Clint sets his jaw forward, clearly upset. “It’s okay—“

“Please don’t shut me out,” Bucky repeats.

There’s a silence for a moment.

“You won’t get it,” Clint says finally, through gritted teeth. And that was it, the only flag Clint waved, the only true outward indication he was hurting.

Because for all the years Bucky’s known him, and even in the year they’ve been together, Clint has stayed a closed book. The parts of himself he lets Bucky see are either sugar-coated, or he brushes them off after the rough night, seemingly fine. Everything else, Bucky knew, he preferred to deal with alone.

He was tough, but maybe too much for his own good.

“I can try,” Bucky says.

And he wants to try to understand. He wants to be the person Clint can lean on, because lord knows Clint’s been there for him. He’s seen things nobody should.

Except Clint is stubborn. So stubborn, in fact, that he’s already walking away, towards the overlook across the river to Jersey, silent in the city lights surrounding the park that glow cold and empty. Bucky stands there for a moment, frustration and hurt twisting in his stomach. He knows Clint cares, he’s not insecure in their relationship, but he knows that the way Clint is living is not sustainable.

But instead of chasing Clint to the edge of the park, he lingers behind, and decides to take a lap. And during that walk, he thinks about them, and the twisted way that two broken people ended up together. He thinks about the things Clint’s seen, the heartbreak he’s felt, and the way he doesn’t really sleep any more.

To be fair, neither of them sleep very well, but with Clint it feels different. It’s like he’s haunted by all of the memories, because sometimes he sits up in their bed, with a terrifyingly empty look in his eyes, and it’ll take days for the life to come back to them. And for those days he’s just a shell of a person. And Bucky’s getting scared.

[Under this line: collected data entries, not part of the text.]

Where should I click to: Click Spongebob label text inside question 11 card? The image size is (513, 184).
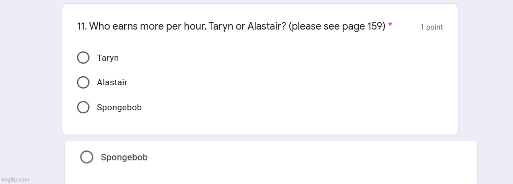click(119, 108)
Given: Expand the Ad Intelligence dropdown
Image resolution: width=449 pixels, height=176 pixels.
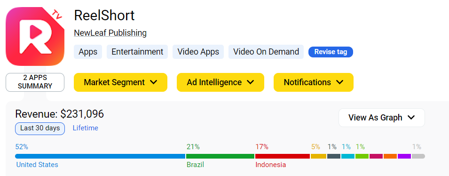Looking at the screenshot, I should [220, 82].
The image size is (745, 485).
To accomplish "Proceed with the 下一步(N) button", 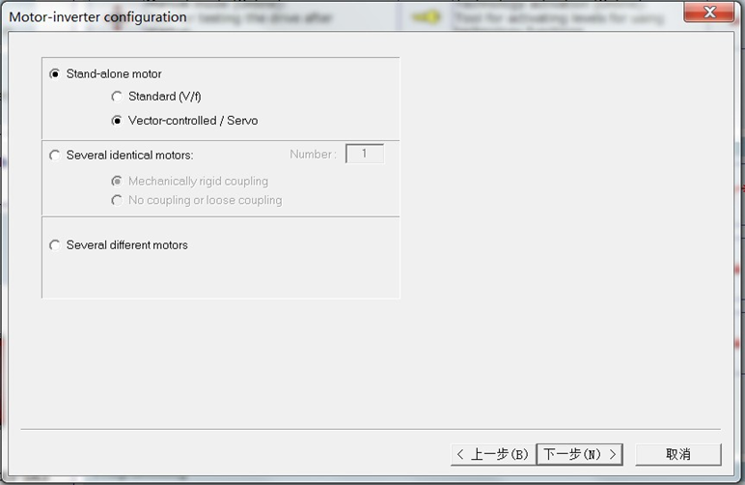I will pos(579,454).
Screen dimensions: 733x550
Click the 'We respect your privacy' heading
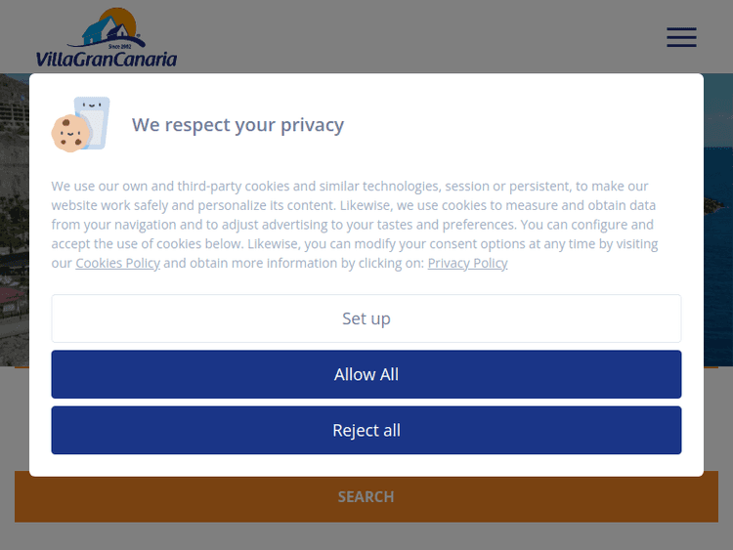[237, 125]
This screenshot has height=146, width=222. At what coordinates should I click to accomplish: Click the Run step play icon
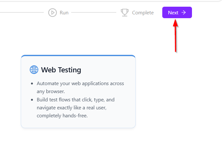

Because he’d lived that life for far longer than he’d like to admit, and he knows the ending to that story. It’s not a happy one.

But Bucky was lucky; he had people to lean on who understood, and while life isn’t perfect, he can manage the depression and PTSD that held him tight for so long. But it didn’t come without bumps in the road, and those bumps were ugly, and scary, and he still has scars from when he believed that death was the only answer. All he wants to do is help Clint avoid that path, because he knows more than anybody that it’s a slippery one.

Once he’s looped around the trail once, he tracks down Clint, who’s sitting on the edge of a small embankment that eventually, about a half-mile ahead, leads into the river. They’re high up, so the view of Newark and the rest of the little coastal cities of Jersey are visible, and beautiful. Bucky breathes in the fresh river air, carefully watching Clint’s outline for movement, for anything that might tell him what he’s walking into.

But as he walks closer, he realizes Clint is still and silent, and he’s pretty confident that he knows Bucky’s behind him. He’s got a way of sensing things, and knowing his surroundings, as any good archer does.

Bucky isn’t shaken, though, and instead continues forward to sit next to him, without staring, eyes straight forward on the lights that dance on the river.

“You don’t have to,” Clint murmurs, and Bucky doesn’t catch the way it shakes. “I’m fine.”

“I know,” says Bucky, but makes no plan to leave.

It’s not until a few minutes later, when Bucky steals a glance at Clint, that he notices he’s crying.

Silent, and unmoving, but with unmistakable tears collecting in his eyes.

Bucky’s heart breaks just a little more.

“Clint?”

But Clint just shakes his head, and shuts his eyes and lets the tears track their way down, and Bucky knows how much effort it’s taking him to keep sitting here instead of running away.

Bucky swallows, and reaches his right hand out, finding Clint’s, and he’s almost surprised to feel the way he grasps onto it like a lifeline.

After a little while Clint lifts his shirt above his eyes, wiping away the wetness and taking a deep breath.

“I’m sorry,” he whispers. “Sorry.”

“It’s okay,” Bucky says softly.

“I don’t mean to be closed off. I don’t mean to.”

“I know. It’s okay.”

“I’m sorry,” he says again, trembling. Bucky can’t remember a time he’s seen him like this. “It’s what I’m used to. It’s how I survived.”

“I know. But it doesn’t have to be like that anymore, right?”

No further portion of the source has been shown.